Data Source Management

Introduction

This document aims to guide users on how to configure and manage data sources to achieve efficient data synchronization tasks in the Lakehouse product. Through this document, you will learn how to add different types of data sources and connect to data sources within a VPC via SSH Tunnel.

Steps

  1. Log in and Access the Data Source Management Page

    First, log in to the Lakehouse product console. On the console homepage, select the "Management" module and click to enter the "Data Source" page. You will see a list of data sources showing all currently configured data sources.

  2. Create a New Data Source

    On the data source list page, click the "New Data Source" button in the upper right corner.

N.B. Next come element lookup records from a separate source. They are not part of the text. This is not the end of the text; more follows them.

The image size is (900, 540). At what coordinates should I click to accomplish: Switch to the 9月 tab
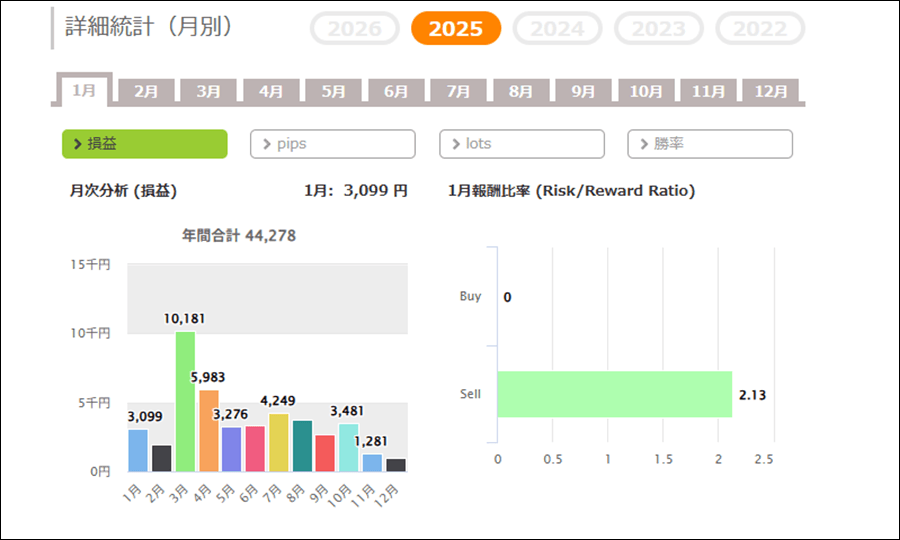pos(583,91)
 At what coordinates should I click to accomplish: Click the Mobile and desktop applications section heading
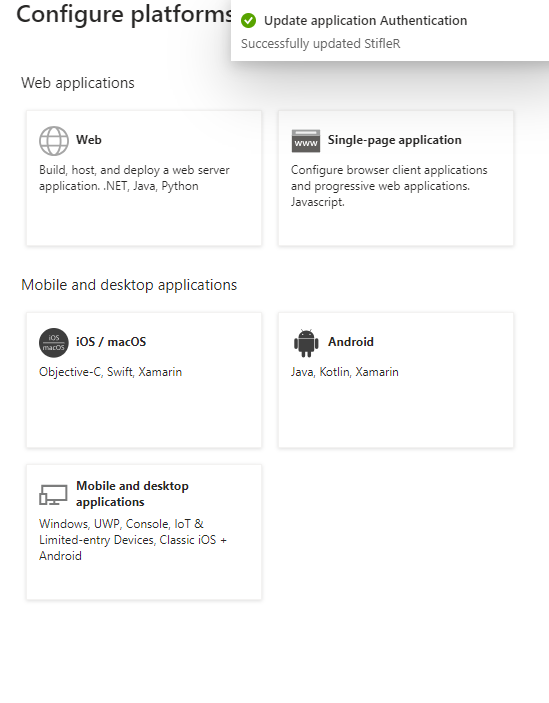point(129,285)
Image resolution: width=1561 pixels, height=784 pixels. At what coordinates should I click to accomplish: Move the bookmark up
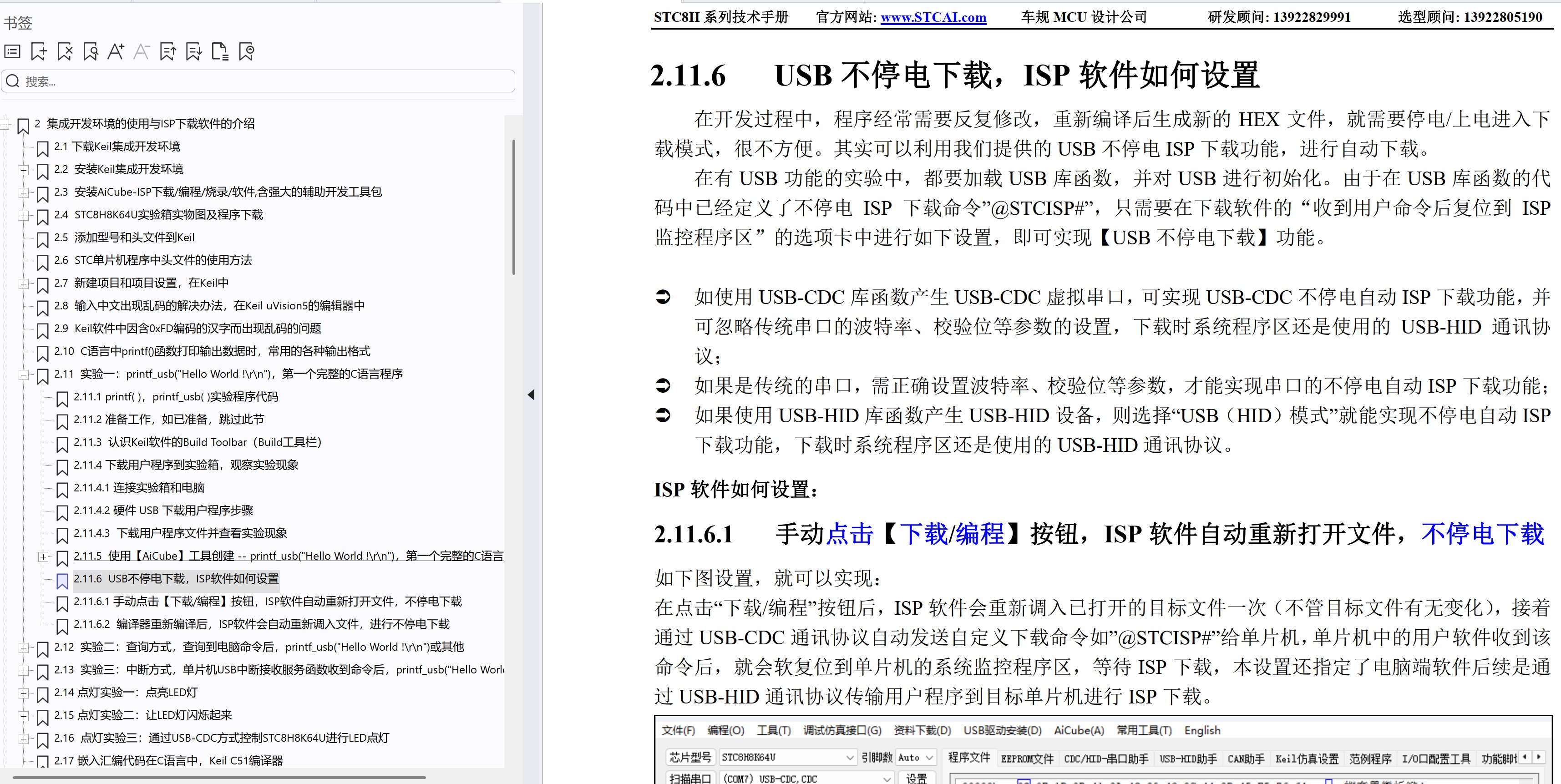(x=168, y=51)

At this point, you need to select the data source type. Lakehouse supports multiple data source types, including but not limited to MySQL, Oracle, SQL Server, etc.

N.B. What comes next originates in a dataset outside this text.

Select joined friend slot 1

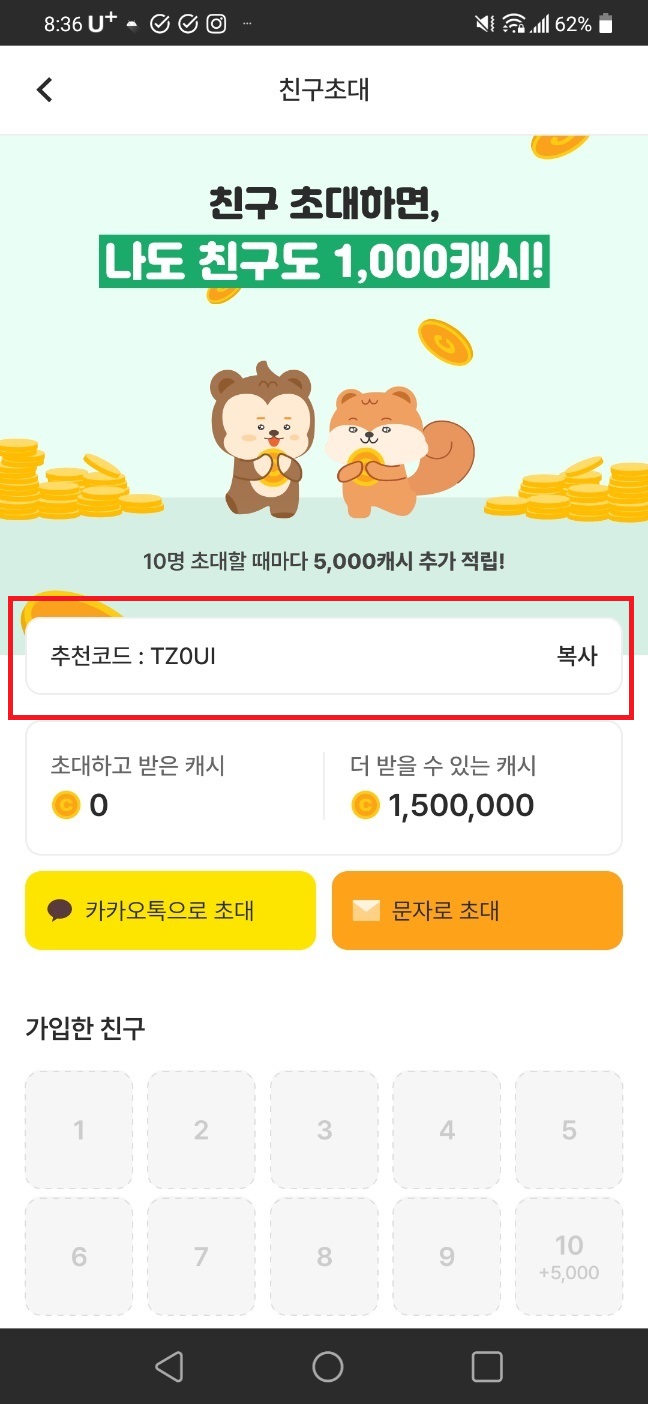point(79,1130)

  3. Fill in the Data Source Definition and Test Connectivity

    Based on the data source type you selected, fill in the corresponding connection information. For example, for a MySQL data source, you need to provide the database address, port, username, password, etc. After filling in, click the "Test Connection" button to ensure the information provided is correct.

Connect to Data Sources within a VPC via SSH Tunnel

Prerequisites

  1. VPC Data Source Access Restrictions

    Ensure that your VPC data source (such as Alibaba Cloud RDS for MySQL database) only provides internal network access. This means the data source is not publicly accessible, thereby enhancing data security.

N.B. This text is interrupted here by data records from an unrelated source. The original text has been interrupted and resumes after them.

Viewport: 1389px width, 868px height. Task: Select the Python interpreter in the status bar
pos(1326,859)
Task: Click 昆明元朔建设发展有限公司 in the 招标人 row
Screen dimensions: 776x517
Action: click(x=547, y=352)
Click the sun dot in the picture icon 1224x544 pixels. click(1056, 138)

  2. SSH Tunnel Server Preparation

    Prepare an ECS server located within the VPC that has public network access capabilities and supports SSH login. Additionally, ensure that the data synchronization service can access this ECS server via the public network.

  3. VPC Network Access Configuration

    Ensure that the ECS server within the VPC can access the data source within the VPC via internal network IP or domain name. This will facilitate the data synchronization service to connect to the data source smoothly when establishing the SSH Tunnel.

Configure Data Source Connection Parameters

On the new data source page, enable the "Connect via SSH Tunnel" option. Fill in the following information as prompted:

  • SSH Tunnel Server Public Address: Enter the public IP address or domain name of the ECS server within the VPC.

  • SSH Port: Enter the port number of the SSH service on the ECS server (default is 22).

  • SSH Username: Enter the username for SSH login.

  • SSH Password: Enter the corresponding SSH login password.

After completing the above configuration, click the "Test Connection" button. If the connection is successful, you will see a green checkmark prompt. This means that the data synchronization service can establish a network connection with the data source within the VPC via SSH Tunnel when the task starts.

Usage Examples

Example 1: Connect to Alibaba Cloud RDS for MySQL Database

  1. On the data source type selection page, select "MySQL" as the data source type.
  2. On the data source definition page, fill in the following information:
    • Hostname: Enter the internal IP address of Alibaba Cloud RDS for MySQL.
    • Port: Enter the port number of the MySQL database (default is 3306).
    • Username: Enter the database access username.
    • Password: Enter the corresponding user password.
  3. Enable the "Connect via SSH Tunnel" option and fill in the relevant information of the ECS server within the VPC.
  4. Click "Test Connection". After confirming the connection is successful, click the "Save" button to complete the data source configuration.

Example 2: Connect to Oracle Database

  1. On the data source type selection page, select "Oracle" as the data source type.
  2. On the data source definition page, fill in the following information:
    • Hostname: Enter the internal IP address of the Oracle database.
    • Port: Enter the port number of the Oracle database (default is 1521).
    • Username: Enter the database access username.
    • Password: Enter the corresponding user password.
  3. Enable the "Connect via SSH Tunnel" option and fill in the relevant information of the ECS server within the VPC.
  4. Click "Test Connection". After confirming the connection is successful, click the "Save" button to complete the data source configuration.